Might not be efficient, but at least it... Uhhh, wait, what good does it provide again?

EndOfLine@lemmy.world · 1 day ago

Might not be efficient, but at least it... Uhhh, wait, what good does it provide again?

affenlehrer@feddit.org · 1 day ago

I hope analog hardware or some other trick will help us in the future to make at least local inference fast and low power.

fonix232@fedia.io · 24 hours ago

Local inference isn’t really the issue. Relatively low power hardware can already do passable tokens per sec on medium to large size models (40b to 270b). Of course it won’t compare to an AWS Bedrock instance, but it is passable.

The reason why you won’t get local AI systems - at least not completely - is due to the restrictive nature of the best models. Most actually good models are not open source. At best you’ll get a locally runnable GGUF, but not open weights, meaning re-training potential is lost. Not to mention that most of the good and usable solutions tend to have complex interconnected systems so you’re not just talking to an LLM but a series of models chained together.

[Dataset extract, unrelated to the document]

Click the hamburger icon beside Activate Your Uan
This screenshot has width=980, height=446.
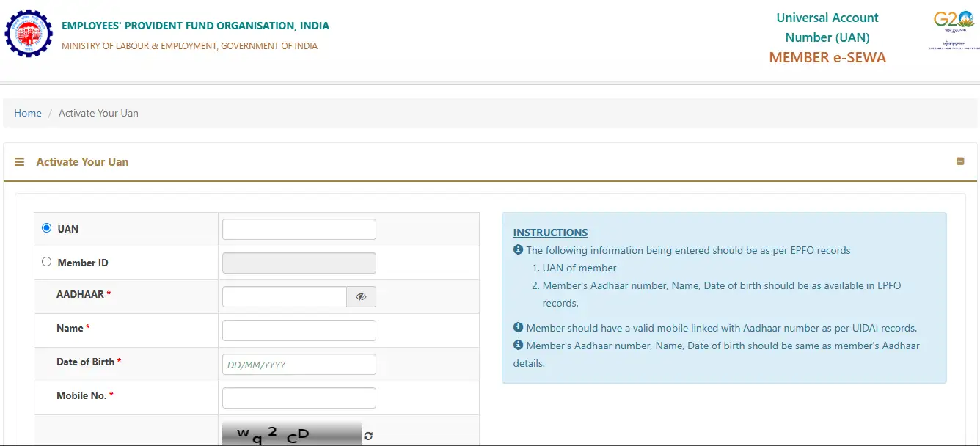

But that doesn’t mean that local (not hyperlocal, aka “always on your device” but local to your LAN) inference is impossible or hard. I have a £400 node running 3-4b models at lightning speed, at sub-100W (really sub-60W) power usage. For around £1500-2000 you can get a node that gets similar performance with 32-40b models. For about £4000, you can get a node that does the same with 120b models. Mind you I’m talking about lightning fast performance here, not passable.

affenlehrer@feddit.org · edit-2 10 hours ago

At least for me the small 4-8b models turned out to be pretty useless. Extremely prone to hallucinations, not good at multiple languages and worst of all still pretty slow on my machine.

I tried to create a simple note taking agent with just file io tools available. Without reasoning they fucked up even the simplest tasks in very creative ways and with reasoning it thought about it for 7 before finally doing it.

The larger one require pretty power hungry and / or expensive hardware.

I hope for analog hardware to change this.